Tuesday, 11 September 2012

Multidimensional Scaling - Group B


Aditya Narayanan
Operations
Roll No. 14125
Group B

Multidimensional scaling (MDS) is a set of related statistical techniques often used in information visualization for exploring similarities or dissimilarities in data. MDS is a special case of ordination. An MDS algorithm starts with a matrix of item–item similarities, and then assigns a location to each item in N-dimensional space, where N is specified beforehand. For sufficiently small N, the resulting locations may be displayed in a graph or 3D visualisation.

MDS algorithms fall into a taxonomy, depending on the meaning of the input matrix:

Classical multidimensional scaling
It is also known as Principal Coordinates Analysis, Torgerson Scaling or Torgerson–Gower scaling. It takes an input matrix giving dissimilarities between pairs of items and outputs a coordinate matrix whose configuration minimizes a loss function called strain.

Metric multidimensional scaling
It is a superset of classical MDS that generalizes the optimization procedure to a variety of loss functions and input matrices of known distances with weights and so on. A useful loss function in this context is called stress, which is often minimized using a procedure called stress majorization.

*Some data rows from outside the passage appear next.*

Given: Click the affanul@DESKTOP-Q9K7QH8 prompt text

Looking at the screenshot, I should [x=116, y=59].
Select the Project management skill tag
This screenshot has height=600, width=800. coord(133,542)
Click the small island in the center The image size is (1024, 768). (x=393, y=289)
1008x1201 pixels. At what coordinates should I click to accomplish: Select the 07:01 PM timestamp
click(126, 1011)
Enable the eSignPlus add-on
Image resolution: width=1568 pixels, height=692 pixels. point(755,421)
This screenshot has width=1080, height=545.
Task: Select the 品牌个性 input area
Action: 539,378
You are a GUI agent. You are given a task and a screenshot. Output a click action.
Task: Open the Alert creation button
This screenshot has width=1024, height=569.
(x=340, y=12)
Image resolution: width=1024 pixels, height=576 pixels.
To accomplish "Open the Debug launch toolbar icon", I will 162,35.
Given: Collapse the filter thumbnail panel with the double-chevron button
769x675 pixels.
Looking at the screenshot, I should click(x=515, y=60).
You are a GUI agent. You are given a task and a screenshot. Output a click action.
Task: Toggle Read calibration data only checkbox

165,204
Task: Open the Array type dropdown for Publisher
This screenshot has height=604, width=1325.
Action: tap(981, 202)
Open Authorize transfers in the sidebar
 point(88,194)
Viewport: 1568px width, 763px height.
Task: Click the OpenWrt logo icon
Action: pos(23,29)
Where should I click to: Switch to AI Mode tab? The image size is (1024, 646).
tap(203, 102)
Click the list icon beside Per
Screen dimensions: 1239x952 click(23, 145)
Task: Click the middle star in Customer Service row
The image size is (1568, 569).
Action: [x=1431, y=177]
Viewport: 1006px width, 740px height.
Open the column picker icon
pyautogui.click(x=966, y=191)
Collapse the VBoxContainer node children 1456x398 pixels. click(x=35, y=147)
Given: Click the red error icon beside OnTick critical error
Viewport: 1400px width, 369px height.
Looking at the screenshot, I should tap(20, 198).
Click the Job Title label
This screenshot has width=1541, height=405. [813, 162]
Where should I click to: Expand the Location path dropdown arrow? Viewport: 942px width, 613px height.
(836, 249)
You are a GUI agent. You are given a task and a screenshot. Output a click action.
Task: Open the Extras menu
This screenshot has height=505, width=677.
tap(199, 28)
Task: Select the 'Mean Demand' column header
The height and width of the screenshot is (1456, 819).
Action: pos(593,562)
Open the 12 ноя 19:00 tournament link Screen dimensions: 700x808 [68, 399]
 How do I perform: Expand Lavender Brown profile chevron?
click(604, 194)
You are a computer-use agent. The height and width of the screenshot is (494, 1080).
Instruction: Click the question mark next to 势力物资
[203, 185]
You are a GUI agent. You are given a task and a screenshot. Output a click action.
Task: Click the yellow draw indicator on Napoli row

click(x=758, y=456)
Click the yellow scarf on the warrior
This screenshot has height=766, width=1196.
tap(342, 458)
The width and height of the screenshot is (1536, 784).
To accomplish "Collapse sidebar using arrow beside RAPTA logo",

Non-metric multidimensional scaling
In contrast to metric MDS, non-metric MDS finds both a non-parametric monotonic relationship between the dissimilarities in the item-item matrix and the Euclidean distances between items, and the location of each item in the low-dimensional space. The relationship is typically found using isotonic regression. Louis Guttman's smallest space analysis (SSA) is an example of a non-metric MDS procedure.

Generalized multidimensional scaling
It is an extension of metric multidimensional scaling, in which the target space is an arbitrary smooth non-Euclidean space. In case when the dissimilarities are distances on a surface and the target space is another surface, GMDS allows finding the minimum-distortion embedding of one surface into another.